De regering Sharon giet dagelijks olie op het vuur. Zij en haar medestanders buiten Israël blazen het bestaande antisemitisme op tot een enorm gevaar voor het voortbestaan van de joodse gemeenschappen buiten Israël. De linkse kritieken op Israël worden afgedaan als ‘judofobie van uiterst-links’, op dezelfde voet te plaatsen als het klassieke antisemitisme van rechts. De aanhang van Sharons Groot-Israël gedachte mobiliseert in diverse landen. Duizenden betogers in Rome, 100.000 in Parijs in betogingen waarin Sharon als een held wordt vereerd en elke kritiek op Israël wordt afgedaan als een uiting van antisemitisme en judofobie.
In Israël bevecht de beweging ‘Vrede nu’ die stellingen met de moed der wanhoop. « Ik wil die kanker uit het lichaam van Israël rukken, want de bezetting is een kanker », zeggen vredesmilitanten over de bezetting van de Palestijnse gebieden. Alleen al voor dergelijke voorzichtige uitspraken worden ze door regeringskringen uitgescholden als verraders. De beweging Yesh Gvoul, voor steun aan de gewetensbezwaarden die niet in de bezette gebieden willen dienen, gaat een stapje verder. Op ‘Onafhankelijkheidsdag’ organiseerde zij met enkele honderden mensen een alternatieve herdenking om zich te distantiëren van de officiële. « Het enige wat we nu moeten doen is roepen en blijven roepen, anders worden we medeplichtig », zegt Yesh Gvoul. De beweging stelt zich niet louter moreel op maar veroordeelt uitdrukkelijk de bezetting. Sommigen gaan een belangrijke stap verder en noemden de strijd van de Palestijnen «rechtvaardig ».
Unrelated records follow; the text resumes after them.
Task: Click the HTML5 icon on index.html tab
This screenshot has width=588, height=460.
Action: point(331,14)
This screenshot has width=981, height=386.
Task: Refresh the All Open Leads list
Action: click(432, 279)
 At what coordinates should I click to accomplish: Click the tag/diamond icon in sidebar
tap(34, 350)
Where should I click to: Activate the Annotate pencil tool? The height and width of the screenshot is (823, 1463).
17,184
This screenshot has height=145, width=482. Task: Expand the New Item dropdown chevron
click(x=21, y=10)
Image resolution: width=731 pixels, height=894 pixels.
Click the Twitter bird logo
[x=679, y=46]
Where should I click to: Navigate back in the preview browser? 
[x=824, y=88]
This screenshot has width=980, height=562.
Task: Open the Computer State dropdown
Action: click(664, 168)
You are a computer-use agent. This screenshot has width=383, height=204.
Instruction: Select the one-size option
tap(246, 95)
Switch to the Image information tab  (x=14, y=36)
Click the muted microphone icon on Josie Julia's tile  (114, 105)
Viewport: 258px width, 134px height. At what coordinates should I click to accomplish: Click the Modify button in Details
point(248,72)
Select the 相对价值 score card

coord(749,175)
De historicus Tom Segev waarschuwt dat de bezettingspolitiek dagelijks kandidaten voor zelfmoordacties voortbrengt. « Drie maanden geleden kondigde de Israëlische minister van Binnenlandse Zaken Ouzi Landau aan de Palestijnen te zullen bestrijden tot wanneer ze geen greintje hoop meer hebben. Deze koelbloedig onderhouden wanhoop vormt de voedingsbodem voor extreem geweld », schrijven een twintigtal Franse joodse intellectuelen die duidelijk stellen dat het Sharons moordmachine is die Palestijnse kamikazes voortbrengt. "Wij eisen de onmiddellijke toepassing van de Uno-resoluties, de onvoorwaardelijke terugtrekking van Israël uit de bezette gebieden, de ontmanteling van de kolonies en de onmiddellijke erkenning door de Europese Unie van een soevereine Palestijnse lekenstaat"", besluit die groep die de oorlogsmisdaden van Sharon aanklaagt.
De joodse stemmen tegen Sharons oorlogspolitiek zijn nog niet massaal. Niet iedereen gaat even ver als de auteur Georges-Arthur Goldschmidt die het heeft over de vroegere slachtoffers van het nazisme die beulen zijn geworden. Er zijn veel critici van de Israëlische regeringspolitiek voor minder als antisemiet bestempeld. Maar dergelijke stemmen zijn de beste remedie tegen het gevaar dat de Israëlische politiek het antisemitisme massaal aanwakkert – zoals Sharon het nochtans zou willen.